Gerry Leary loves food -- he loves the way it tasted, smells, feels on the palate, but he has never seen the food he eats. Leary was born blind. 

One day, Leary found himself in a restaurant with a rock tumble.  At least he thought it was a rock tumbler.  When he inquired, the owner said it was a coffee roaster and would he like to "see" it.  Leary became fascinated with the roaster and set out to get a job roasting coffee. His enthusiasm was not met with the same from employers who simply didn't get it.  Since no one would give him a job, Leary bought his own roaster and taught himself.  He may not see the beans but hears them, smells them and roasts some of the best coffee around.

 You know that old saying, "When life gives you lemons, make coffee!"



Want to be the salt of the Earth this Christmas?  You know we not big on sweets -- our palate goes to the salty and we have a pair of salts for you holiday pleasure.



Omnivore Salt

Angelo Garro is Italian by birth and a blacksmith by trade.  His blacksmith shop is well known in the San Francisco area, but not always for the forge.  In the back, Garro has an industrial stove that rivals many restaurants.  The shop has hosted many a dinner filled with food, and chefs, and wine, and salt.

A hunter and gatherer on the side, Garro often seasons his game and vegetables with a salt and spice blend he learned to make at his grandmother's knee.  Needless to say, everyone who ventured into the forge kitchen wanted their own bag of salt.  Finally, some suggested he sell the stuff...and the rest is history.

We love it rubbed on a chicken for roasting.  Try it sprinkled over olive oil with some crusty bread.  Toss it on vegetables. 

J.Q. Dickinson

For a beautiful finishing salt, look no farther than the green and rolling hills of West Virginia.  While snobs rave about Maldon salt from England, true food lovers rave about the salt from Malden, West Virginia.  Under the mountains of Appalachia lies an ancient, briny sea.  For seven generations, the Dickinson family has produced salt from that sea -- well for a brief period, the salt production came to a halt, but recently,siblings Nancy Bruns and Lewis Payne came back to the family farm and began producing the most beautiful of finishing salts.  A tiny sprinkle on brownies elevated the humble dessert to a show stopper. 


Bloomery SweetShine

While we are in West Virginia...you need a drink.  Nothing is easier on the digestion than a nice glass of limoncello.  Finding a good limoncello outside of Italy wasn't always an easy task.  When Linda Losey and Tom Keifer returned from a trip to Italy, they wanted a nice bottle of limoncello to remind them of their trip.  When they couldn't find one...you guessed it...they started making their own.  They bought a property on Craig's List and set up shop.  Who knew one would find lemons in West Virginia. 
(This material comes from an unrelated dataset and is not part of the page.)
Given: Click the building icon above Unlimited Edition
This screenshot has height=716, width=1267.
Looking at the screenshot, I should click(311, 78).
They didn't stop with just lemons -- they have added raspberry, pumpkin, black walnut, and peach to name a few.  Frankly, they have way too much fun for people who are running a business!  Buy, you know that old saying, "When life gives you lemons, make limoncello!"


Cookbook Of The Day

What do we want for Christmas?  Cookbooks, of course.  Head over to Cookbook Of The Day for some great ideas to add to your cookbook shopping list.  Old and new, there is something for everybody. 

 Omnivore Books On Food

Need a really special cookbook.  Something out of print?  Something signed by a favorite chef? Something unusual?   Pop off an e-mail the Celia Sack at Omnivore and your search will come to an end.




Heifer International

Last but not least -- in fact -- last but should be first...
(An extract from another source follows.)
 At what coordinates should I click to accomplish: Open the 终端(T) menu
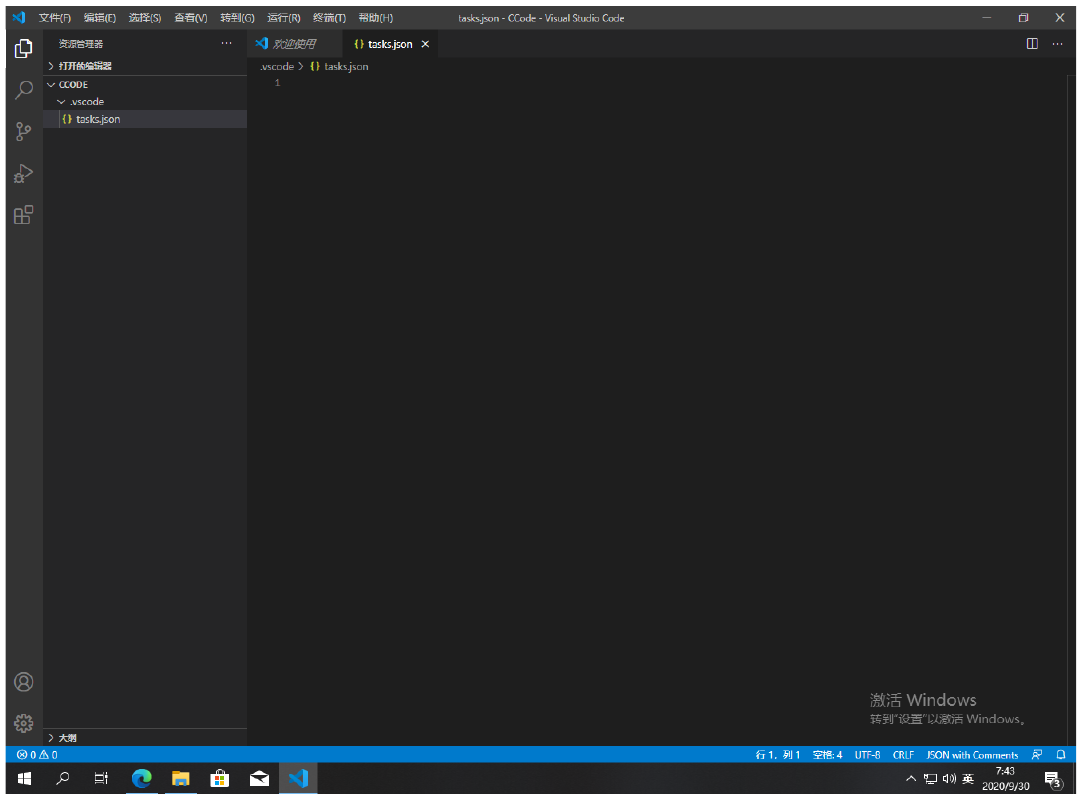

This is a season of giving.  What do you give the person who has everything?  A gift for someone else.  Instead of doing that last minute shopping at the drug store -- log onto Heifer International and make a donation of chickens, or bees, or goats, or stoves and tuck that into a stocking. 

We have always been big supporters of Heifer International, but you live in a community and there are folks who need help.  Drop off a toy, buy a coat, donate to a food bank.  the wold will be a better place and you will be a better person.

Happy Holidays!







02 December 2014

November 30th

This is my November 30th post.  Yes, it is a bit late.  I could tell you about the inclement weather and power outages, but my guess is a bit of old-fashioned laziness!  My bad.  But the power did go out!  Anyway...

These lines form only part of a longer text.